Cite literalmente el pasaje del texto sobre el tsundoku que va desde "Walter Benjamin en" hasta "completada, no leída.".

***** Fragmento del texto *****

Tsundoku es la palabra japonesa que define a quien apila libros de manera obsesiva sin necesariamente leerlos. No es un bibliófilo ni un coleccionista, es un bibliópata atemorizado por su provisionabilidad.
Walter Benjamin en su bien conocido texto Desempacando mi biblioteca nos hizo comprender la psique del coleccionista de libros. De acuerdo con el filósofo, el coleccionista elige un eje que guía su colección y a partir de él comienza una búsqueda implacable por conseguir los ejemplares que la conforman. Para ello se vale del mercado común, subastas,traficantes o préstanos sin retorno. Pero no es el texto lo que le interesa, es el libro como objeto. Su historia, sus condiciones de imprenta, sus materiales, sus antiguos dueños, son lo que le dan valor al ejemplar. Para él la colección es un crucigrama cuya única finalidad es ser completada, no leída.

***** Datos mostrados *****

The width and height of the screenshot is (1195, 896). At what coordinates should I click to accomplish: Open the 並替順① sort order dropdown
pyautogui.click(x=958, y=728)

*****

» **Resultado**
Walter Benjamin en su bien conocido texto Desempacando mi biblioteca nos hizo comprender la psique del coleccionista de libros. De acuerdo con el filósofo, el coleccionista elige un eje que guía su colección y a partir de él comienza una búsqueda implacable por conseguir los ejemplares que la conforman. Para ello se vale del mercado común, subastas,traficantes o préstanos sin retorno. Pero no es el texto lo que le interesa, es el libro como objeto. Su historia, sus condiciones de imprenta, sus materiales, sus antiguos dueños, son lo que le dan valor al ejemplar. Para él la colección es un crucigrama cuya única finalidad es ser completada, no leída.